Before Mr. Willets had left, Calvin also came to us under the same alarm, and to cheer us with his presence, and he stayed all night. And although there was no more moaning outside, yet the same heavy pounding on the floor continued through the night. Though we at least went to our bed, the agitation and excitement prevented our having anything more than a disturbed sleep; and whenever we would awake, there were still the sounds, which lasted till morning; and the neighbors too told us the next day how they had also heard and wondered at them. I have forgotten to mention that Mr. Willets and Calvin went out into the storm to see if they could find anybody or any signs of anybody outside the house, but they found nothing but the undisturbed levels of the snow.
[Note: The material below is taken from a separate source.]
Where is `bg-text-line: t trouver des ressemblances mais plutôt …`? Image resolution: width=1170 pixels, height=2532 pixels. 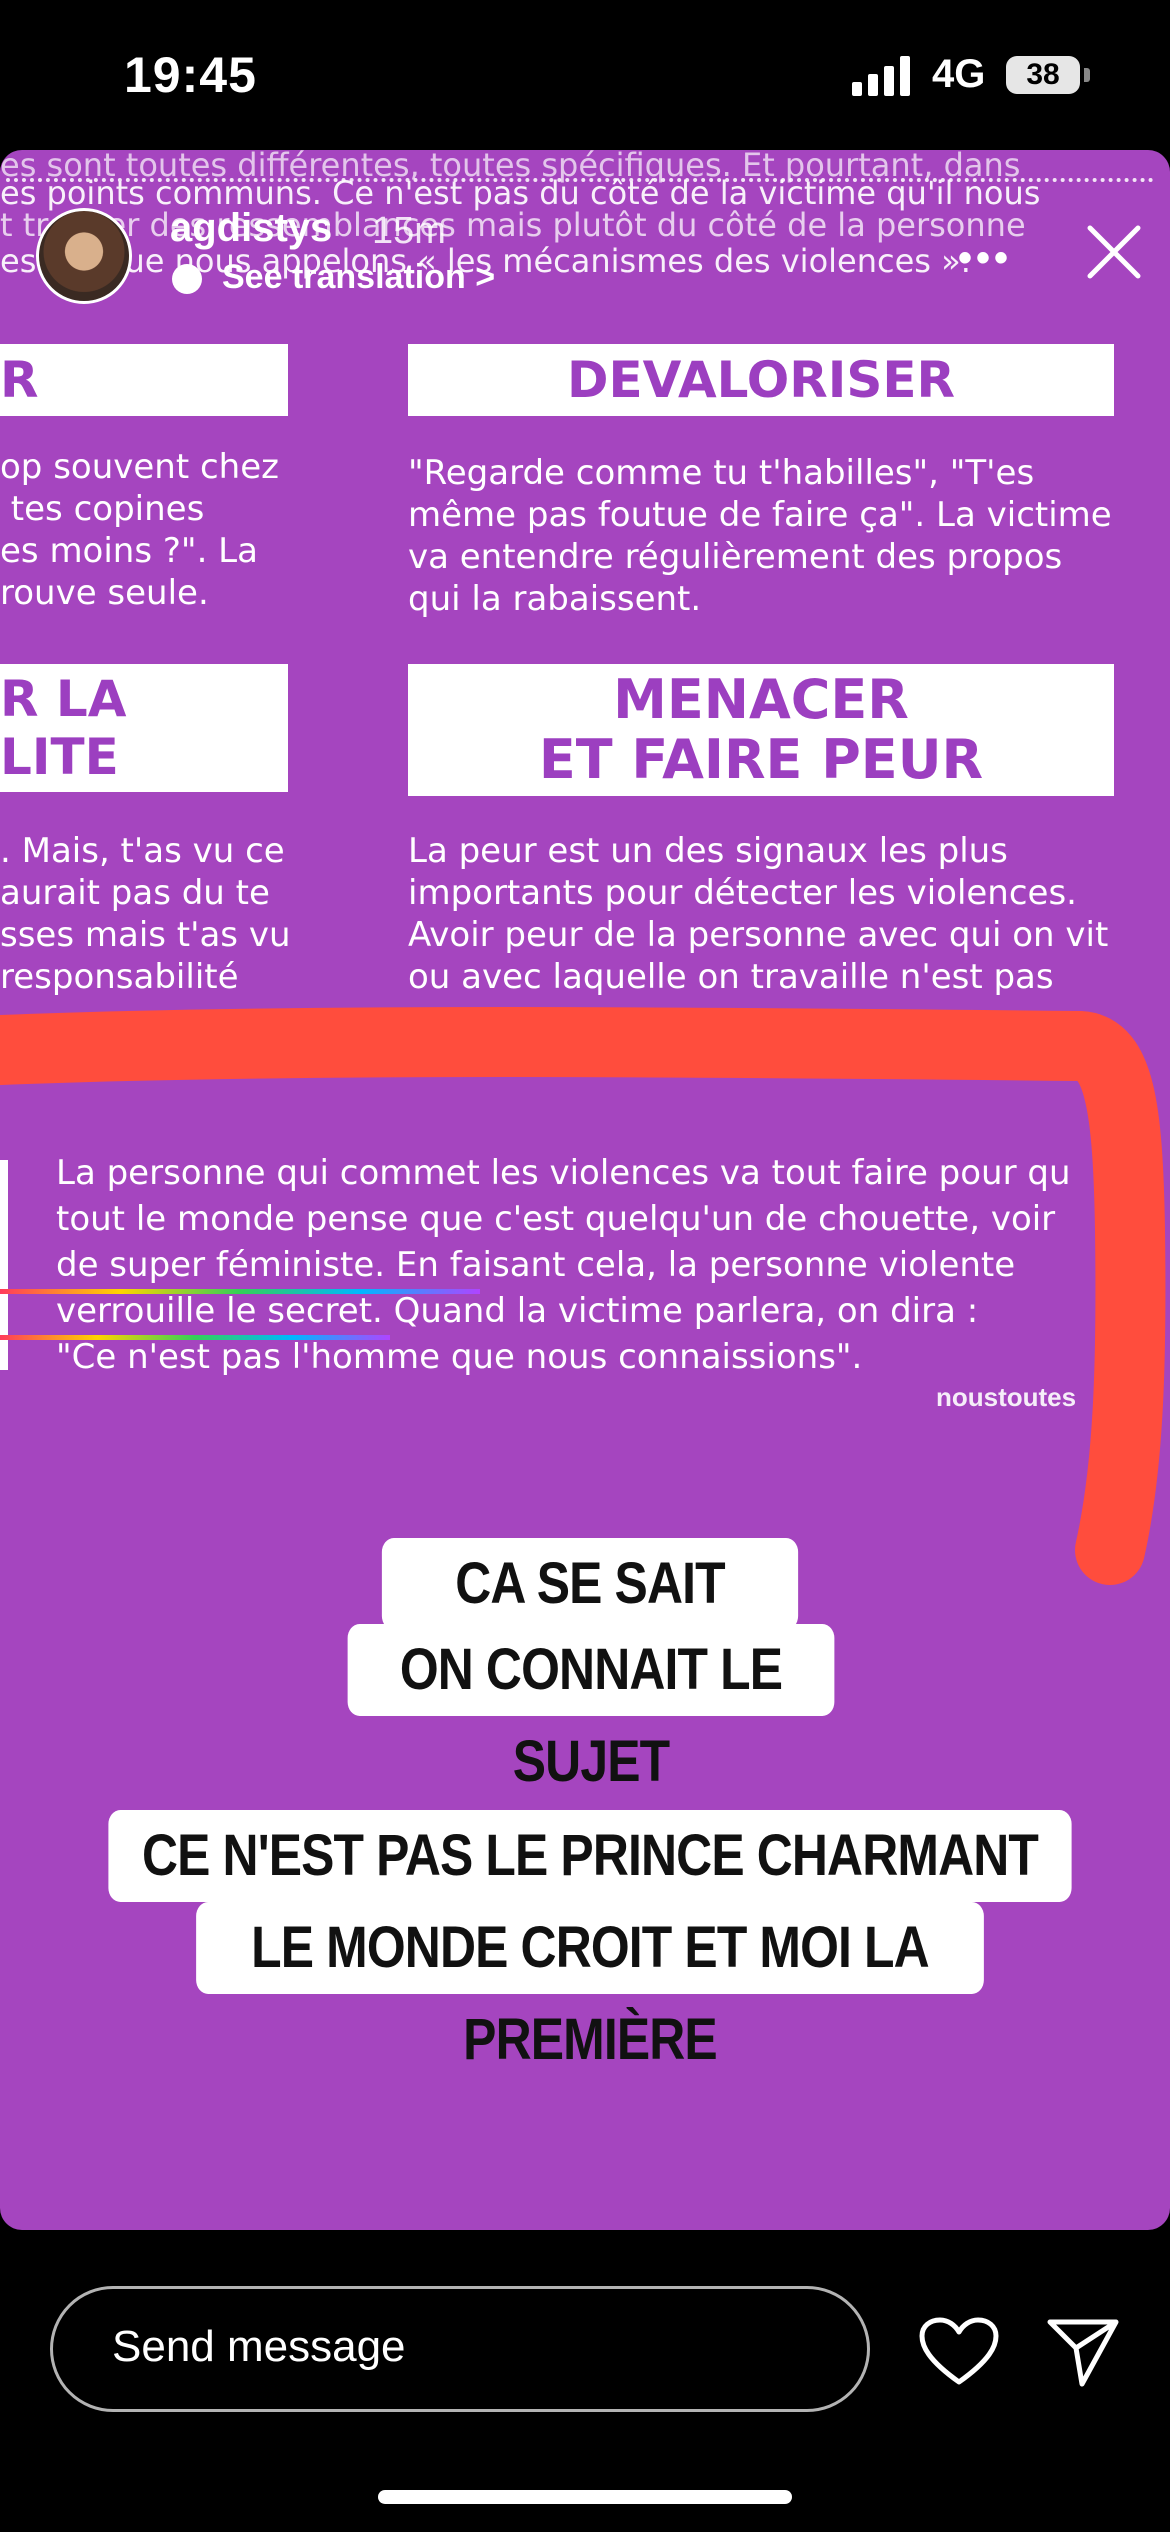 bg-text-line: t trouver des ressemblances mais plutôt … is located at coordinates (513, 225).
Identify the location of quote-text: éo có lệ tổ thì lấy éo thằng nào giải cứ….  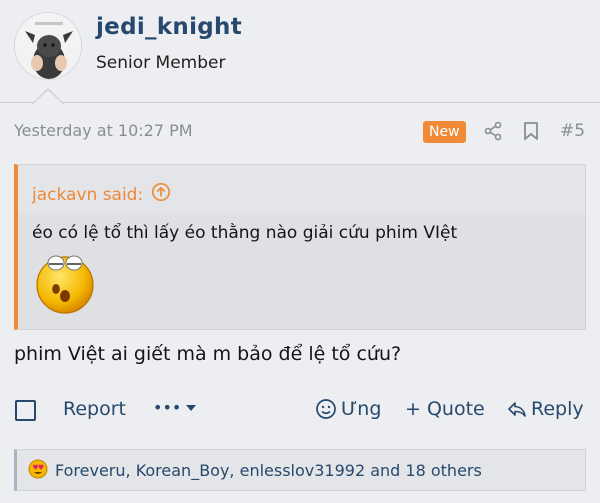
(245, 233).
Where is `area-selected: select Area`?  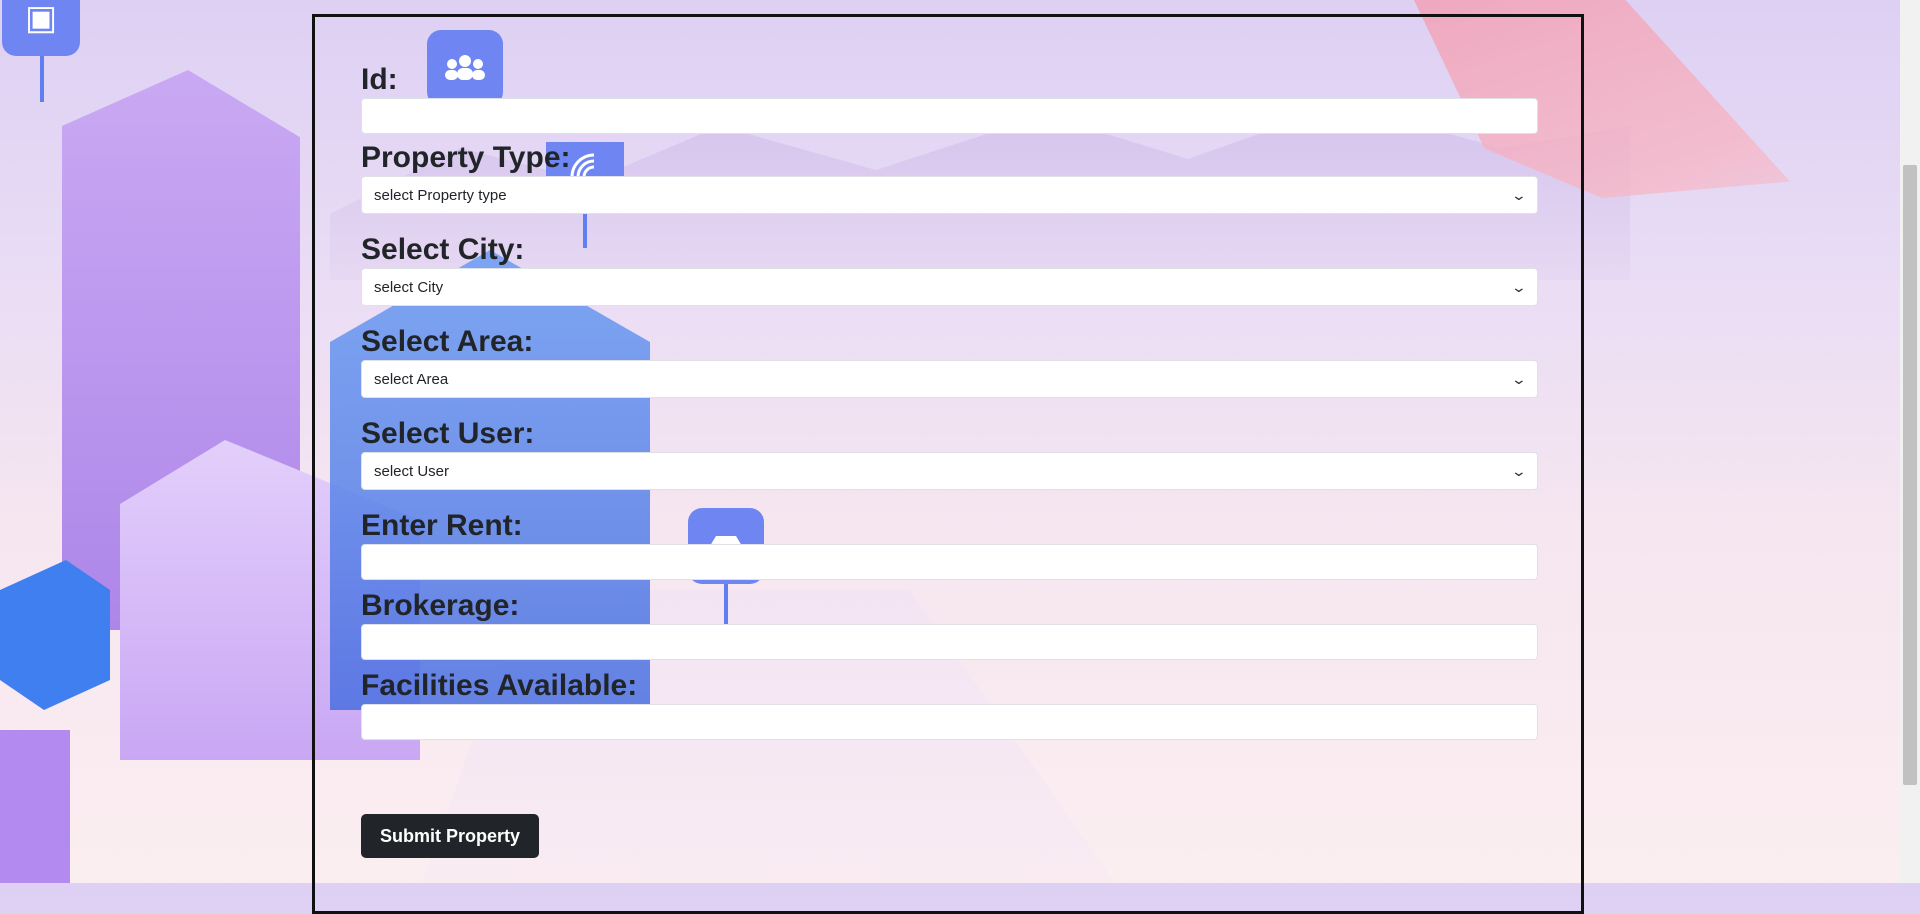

Nor was this the only occasion of such violent and protracted knockings both there and elsewhere. At my house in Ludlow Place, New York, we sometimes could not help believing that there were burglars in the house, and utterly reckless in their noises. We sometimes called in the policeman to search the house as some of our friends must remember. For the sake of male protection, I had (their friends being ours and ours theirs) invited Mr. and Mrs. Oliver Johnson to occupy rooms in my third story, and to share our table (for which we had to permit them to contribute the small sum estimated to cover the additional cost of the latter), and several times had Mr. Johnson come down during the night and insisted that there must be burglars in the house:—and this, notwithstanding all his past observations. There were some reasons for suspicions of crime having been committed in that house also. Now what sort of Spirits were they who thus disturbed our nights? And why? Of course I, many a time, interrogated them, but never got any satisfaction from their answers. They would never give any special motive or reason for their thus coming, and would only say that they could do it, and that they would.
They never did any mischief beyond the fright and causing us to go up and down stairs and all over the house: perhaps they were not allowed to do so, by other spirits, who nevertheless had no power to prevent their coming.
Was it their purpose to keep us up to the task that had been imposed on us, and in a state of submission from a sense of our powerlessness against them? I could not answer these questions then, nor can I now. A friend has suggested that they were perhaps miserable and earth-bound, and unprogressed spirits whom our mediumship gave access to us and certain limited means of action on material objects in our atmosphere, and they may have found a diversion from the poor life they are as yet living, and some amusement in frightening us, somewhat as children enjoy the mere making of noise and startling people, without attaining or seeking any other object. There are plenty of people daily passing into the Spirit condition, where they undergo no speedy change, of whom this is very supposable.
A predecessor (daughter of Mr. Calhoun) in the occupation of this house, some years before, told me that they had heard similar noises, and Mr. Calhoun told me that he and friends had sat up in the night with pistols to catch the burglars presumed to cause them.